## Some technical notes about audio parameters

- The sampled signal is obtained in the Linear Pulse Code Modulation (LPCM).
- The signal is stereo (`nchanells=2`), but it is only used the left-side signal.
- It is utilized 16 bits (2 bytes) per sample to encode the audio.

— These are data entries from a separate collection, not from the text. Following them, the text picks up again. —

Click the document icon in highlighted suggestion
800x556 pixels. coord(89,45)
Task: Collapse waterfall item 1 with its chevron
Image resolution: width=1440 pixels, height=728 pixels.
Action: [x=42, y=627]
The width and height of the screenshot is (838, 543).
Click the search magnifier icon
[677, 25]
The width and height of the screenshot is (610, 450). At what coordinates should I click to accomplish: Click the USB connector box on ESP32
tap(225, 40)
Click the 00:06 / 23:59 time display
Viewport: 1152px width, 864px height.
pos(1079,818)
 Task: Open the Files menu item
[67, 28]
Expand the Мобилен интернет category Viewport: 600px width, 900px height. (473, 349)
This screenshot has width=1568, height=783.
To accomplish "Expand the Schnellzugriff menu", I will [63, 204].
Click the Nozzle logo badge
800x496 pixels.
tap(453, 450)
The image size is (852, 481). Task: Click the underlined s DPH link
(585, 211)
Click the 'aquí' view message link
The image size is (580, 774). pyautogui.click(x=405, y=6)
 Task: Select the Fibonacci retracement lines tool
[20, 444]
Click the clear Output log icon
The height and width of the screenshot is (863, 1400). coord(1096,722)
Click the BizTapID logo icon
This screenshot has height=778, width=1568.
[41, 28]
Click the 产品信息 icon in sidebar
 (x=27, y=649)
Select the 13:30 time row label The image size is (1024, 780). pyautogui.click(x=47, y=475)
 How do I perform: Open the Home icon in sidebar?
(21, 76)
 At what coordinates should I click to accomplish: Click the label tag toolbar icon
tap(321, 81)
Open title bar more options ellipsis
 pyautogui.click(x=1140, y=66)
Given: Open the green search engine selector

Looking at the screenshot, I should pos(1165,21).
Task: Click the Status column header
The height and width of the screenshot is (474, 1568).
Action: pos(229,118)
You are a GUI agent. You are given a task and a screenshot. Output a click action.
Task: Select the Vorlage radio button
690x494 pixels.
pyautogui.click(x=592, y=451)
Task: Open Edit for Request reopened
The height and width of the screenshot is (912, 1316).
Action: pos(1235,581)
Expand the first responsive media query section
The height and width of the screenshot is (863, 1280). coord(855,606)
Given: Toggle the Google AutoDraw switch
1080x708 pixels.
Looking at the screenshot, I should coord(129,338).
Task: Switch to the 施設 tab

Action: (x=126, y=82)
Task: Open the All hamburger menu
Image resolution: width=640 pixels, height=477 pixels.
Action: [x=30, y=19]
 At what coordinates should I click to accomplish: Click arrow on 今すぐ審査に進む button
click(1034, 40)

The native data type of this data is `int16`, which is capable of storing a [range from](https://www.mathworks.com/help/matlab/ref/audioread.html) `-32768` up to `+32767`.
- The data type is converted to `float` because of the numeric precision and because the floating point in `Python` [is interpreted as](https://docs.python.org/3/library/stdtypes.html#numeric-types-int-float-complex) `double` in `C`, which is convenient.
- The raw data is normalized by its l2 norm for each frame.
- The original sampling rate is $44.1\;kHz$. But each recording is downsampled into two different signals, with a sampling rate of $F_s = 22.05\;kHz$.
- The audio dataset comprises five classes (the speeches "avançar", "recuar", "parar", "direita", and "esquerda"), each with 10 recordings, totalizing 50 files. With the downsampling, we have 20 signals by class. Considering that the audio recording is stereo, that is, `nchannel=2`, the number of signals by class is increased to 40.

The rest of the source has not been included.